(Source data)

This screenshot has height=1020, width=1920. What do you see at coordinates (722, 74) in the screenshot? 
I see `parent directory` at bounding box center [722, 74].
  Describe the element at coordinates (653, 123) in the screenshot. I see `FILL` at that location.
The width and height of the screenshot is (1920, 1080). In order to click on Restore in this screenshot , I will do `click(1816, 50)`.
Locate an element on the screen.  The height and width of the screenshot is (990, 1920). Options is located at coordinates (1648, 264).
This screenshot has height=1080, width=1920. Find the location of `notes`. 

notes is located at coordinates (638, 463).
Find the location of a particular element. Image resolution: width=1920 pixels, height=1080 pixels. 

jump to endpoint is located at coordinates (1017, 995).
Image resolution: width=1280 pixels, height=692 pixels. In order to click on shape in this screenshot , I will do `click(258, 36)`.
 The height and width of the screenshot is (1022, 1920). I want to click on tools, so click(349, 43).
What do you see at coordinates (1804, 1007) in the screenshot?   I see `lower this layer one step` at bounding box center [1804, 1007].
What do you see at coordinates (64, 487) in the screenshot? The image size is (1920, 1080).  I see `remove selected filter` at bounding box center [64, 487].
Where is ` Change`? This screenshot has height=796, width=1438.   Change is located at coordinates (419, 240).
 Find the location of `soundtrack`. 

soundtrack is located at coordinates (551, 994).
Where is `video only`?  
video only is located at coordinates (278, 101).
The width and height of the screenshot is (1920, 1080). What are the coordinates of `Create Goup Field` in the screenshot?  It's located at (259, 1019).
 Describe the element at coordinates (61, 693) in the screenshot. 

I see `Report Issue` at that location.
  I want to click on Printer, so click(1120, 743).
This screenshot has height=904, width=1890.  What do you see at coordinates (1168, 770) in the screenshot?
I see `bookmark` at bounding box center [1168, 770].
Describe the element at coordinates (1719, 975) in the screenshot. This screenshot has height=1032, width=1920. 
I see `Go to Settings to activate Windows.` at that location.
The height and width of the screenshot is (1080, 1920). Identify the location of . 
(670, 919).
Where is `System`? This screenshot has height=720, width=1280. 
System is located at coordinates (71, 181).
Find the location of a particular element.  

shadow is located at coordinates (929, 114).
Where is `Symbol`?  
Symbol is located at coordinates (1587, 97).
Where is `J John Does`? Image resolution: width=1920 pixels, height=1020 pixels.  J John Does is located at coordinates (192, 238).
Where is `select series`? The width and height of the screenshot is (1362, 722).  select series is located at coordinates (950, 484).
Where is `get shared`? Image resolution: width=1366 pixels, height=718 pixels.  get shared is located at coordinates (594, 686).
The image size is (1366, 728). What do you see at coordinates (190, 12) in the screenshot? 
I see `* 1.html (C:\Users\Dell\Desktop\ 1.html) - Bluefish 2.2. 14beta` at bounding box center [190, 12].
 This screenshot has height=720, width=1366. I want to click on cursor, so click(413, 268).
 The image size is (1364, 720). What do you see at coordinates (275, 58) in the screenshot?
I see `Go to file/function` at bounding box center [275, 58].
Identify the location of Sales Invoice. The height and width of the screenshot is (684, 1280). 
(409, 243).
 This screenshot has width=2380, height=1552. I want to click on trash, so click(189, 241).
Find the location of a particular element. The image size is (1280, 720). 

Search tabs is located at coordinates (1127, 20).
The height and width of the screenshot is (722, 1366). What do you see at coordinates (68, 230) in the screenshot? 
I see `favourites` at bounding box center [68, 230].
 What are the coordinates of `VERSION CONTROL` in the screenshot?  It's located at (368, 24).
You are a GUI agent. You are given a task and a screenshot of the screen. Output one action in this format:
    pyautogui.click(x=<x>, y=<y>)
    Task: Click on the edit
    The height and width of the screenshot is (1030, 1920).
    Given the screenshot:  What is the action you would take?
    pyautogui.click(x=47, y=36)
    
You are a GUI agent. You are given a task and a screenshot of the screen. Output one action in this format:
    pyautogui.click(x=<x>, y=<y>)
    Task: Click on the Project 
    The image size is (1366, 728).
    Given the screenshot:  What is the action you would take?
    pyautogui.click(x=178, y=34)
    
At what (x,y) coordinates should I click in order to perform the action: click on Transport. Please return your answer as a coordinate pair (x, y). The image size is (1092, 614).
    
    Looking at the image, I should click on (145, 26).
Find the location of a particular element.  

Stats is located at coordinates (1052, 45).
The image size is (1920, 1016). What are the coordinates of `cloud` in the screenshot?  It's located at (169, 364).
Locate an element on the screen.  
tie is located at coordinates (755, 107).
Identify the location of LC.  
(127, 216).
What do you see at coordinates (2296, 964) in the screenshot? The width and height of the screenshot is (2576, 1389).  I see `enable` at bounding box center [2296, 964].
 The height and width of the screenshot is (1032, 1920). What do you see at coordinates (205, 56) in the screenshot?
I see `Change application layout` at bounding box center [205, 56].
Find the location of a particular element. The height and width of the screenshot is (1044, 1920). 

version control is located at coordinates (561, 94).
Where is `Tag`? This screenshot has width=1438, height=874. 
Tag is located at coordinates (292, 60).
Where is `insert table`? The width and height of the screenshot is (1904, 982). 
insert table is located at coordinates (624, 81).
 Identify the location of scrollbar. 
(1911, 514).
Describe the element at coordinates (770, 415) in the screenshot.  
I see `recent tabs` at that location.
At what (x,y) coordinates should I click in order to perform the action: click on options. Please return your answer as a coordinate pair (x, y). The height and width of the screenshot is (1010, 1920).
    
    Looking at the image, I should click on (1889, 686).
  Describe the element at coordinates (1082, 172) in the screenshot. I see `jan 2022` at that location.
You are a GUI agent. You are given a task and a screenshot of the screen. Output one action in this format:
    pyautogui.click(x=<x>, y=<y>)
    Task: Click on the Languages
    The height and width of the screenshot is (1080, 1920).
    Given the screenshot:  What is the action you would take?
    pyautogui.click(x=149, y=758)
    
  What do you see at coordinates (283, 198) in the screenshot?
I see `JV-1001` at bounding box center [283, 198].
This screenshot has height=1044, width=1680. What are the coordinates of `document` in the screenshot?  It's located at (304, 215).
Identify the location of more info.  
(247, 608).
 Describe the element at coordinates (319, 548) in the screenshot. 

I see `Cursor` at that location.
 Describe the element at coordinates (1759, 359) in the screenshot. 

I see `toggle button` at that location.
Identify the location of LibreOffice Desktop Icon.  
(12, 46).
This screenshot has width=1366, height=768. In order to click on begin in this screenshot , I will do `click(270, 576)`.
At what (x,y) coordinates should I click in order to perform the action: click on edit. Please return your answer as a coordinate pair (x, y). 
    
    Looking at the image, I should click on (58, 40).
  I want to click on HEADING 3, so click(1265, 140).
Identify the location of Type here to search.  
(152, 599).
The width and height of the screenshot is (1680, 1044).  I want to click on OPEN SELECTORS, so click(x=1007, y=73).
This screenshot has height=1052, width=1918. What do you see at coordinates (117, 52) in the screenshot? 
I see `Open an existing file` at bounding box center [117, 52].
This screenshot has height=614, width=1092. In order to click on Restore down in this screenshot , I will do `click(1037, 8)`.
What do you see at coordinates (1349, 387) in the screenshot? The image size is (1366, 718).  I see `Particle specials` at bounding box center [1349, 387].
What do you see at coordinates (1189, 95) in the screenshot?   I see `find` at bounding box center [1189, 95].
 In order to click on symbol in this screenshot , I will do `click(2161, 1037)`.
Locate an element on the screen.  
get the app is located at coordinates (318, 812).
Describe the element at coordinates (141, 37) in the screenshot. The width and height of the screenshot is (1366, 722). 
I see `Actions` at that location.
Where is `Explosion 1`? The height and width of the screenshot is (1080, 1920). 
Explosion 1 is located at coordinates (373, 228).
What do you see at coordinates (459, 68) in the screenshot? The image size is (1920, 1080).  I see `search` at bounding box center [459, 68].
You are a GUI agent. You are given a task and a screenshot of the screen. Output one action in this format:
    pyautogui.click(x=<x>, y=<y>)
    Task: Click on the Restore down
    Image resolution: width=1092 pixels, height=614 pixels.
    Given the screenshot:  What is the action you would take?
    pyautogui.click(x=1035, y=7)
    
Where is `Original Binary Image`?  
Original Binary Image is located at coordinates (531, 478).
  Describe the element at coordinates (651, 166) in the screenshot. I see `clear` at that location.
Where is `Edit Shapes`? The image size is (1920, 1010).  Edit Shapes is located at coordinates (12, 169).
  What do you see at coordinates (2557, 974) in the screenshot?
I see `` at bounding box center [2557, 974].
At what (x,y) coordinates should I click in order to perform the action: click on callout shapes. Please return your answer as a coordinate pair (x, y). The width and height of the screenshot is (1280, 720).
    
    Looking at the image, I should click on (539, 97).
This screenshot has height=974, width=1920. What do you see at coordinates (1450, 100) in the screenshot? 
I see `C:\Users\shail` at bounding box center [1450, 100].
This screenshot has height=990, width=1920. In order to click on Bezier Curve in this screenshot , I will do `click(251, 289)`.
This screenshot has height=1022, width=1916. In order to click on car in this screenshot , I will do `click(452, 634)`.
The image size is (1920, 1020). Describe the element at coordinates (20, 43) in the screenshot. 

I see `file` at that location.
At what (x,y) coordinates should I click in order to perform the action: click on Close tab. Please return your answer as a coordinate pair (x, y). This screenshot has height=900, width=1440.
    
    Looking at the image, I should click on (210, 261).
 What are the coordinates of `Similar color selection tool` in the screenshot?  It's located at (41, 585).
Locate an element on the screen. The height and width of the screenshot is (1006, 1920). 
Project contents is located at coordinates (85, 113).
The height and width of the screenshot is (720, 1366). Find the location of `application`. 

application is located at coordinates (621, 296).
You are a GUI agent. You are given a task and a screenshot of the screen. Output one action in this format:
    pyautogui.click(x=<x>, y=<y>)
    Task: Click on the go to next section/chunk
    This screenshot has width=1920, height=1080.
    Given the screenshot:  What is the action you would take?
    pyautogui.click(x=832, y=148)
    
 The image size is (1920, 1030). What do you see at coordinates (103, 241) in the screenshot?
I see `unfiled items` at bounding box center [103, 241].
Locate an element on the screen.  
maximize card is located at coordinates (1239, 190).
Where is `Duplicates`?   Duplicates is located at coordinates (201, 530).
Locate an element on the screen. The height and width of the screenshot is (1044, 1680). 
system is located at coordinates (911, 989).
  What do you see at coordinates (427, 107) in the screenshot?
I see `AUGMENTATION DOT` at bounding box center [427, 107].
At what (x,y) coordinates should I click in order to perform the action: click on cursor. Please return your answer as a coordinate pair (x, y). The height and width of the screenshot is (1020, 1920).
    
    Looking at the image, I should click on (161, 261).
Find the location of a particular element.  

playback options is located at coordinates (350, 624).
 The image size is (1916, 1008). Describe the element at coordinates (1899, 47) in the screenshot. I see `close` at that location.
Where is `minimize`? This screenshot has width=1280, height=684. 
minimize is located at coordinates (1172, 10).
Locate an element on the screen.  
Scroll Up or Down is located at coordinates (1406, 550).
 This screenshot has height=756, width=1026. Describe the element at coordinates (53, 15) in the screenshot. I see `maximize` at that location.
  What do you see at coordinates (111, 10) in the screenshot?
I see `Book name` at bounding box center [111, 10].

• Work required: Copy out the rows exactly as they appear, from the one containing "Describe the element at coordinates (1719, 975)" down to the one containing "coordinates (594, 686).", including both.

• Exercise response:
Describe the element at coordinates (1719, 975) in the screenshot. This screenshot has height=1032, width=1920. 
I see `Go to Settings to activate Windows.` at that location.
The height and width of the screenshot is (1080, 1920). Identify the location of . 
(670, 919).
Where is `System`? This screenshot has height=720, width=1280. 
System is located at coordinates (71, 181).
Find the location of a particular element.  

shadow is located at coordinates (929, 114).
Where is `Symbol`?  
Symbol is located at coordinates (1587, 97).
Where is `J John Does`? Image resolution: width=1920 pixels, height=1020 pixels.  J John Does is located at coordinates (192, 238).
Where is `select series`? The width and height of the screenshot is (1362, 722).  select series is located at coordinates (950, 484).
Where is `get shared`? Image resolution: width=1366 pixels, height=718 pixels.  get shared is located at coordinates (594, 686).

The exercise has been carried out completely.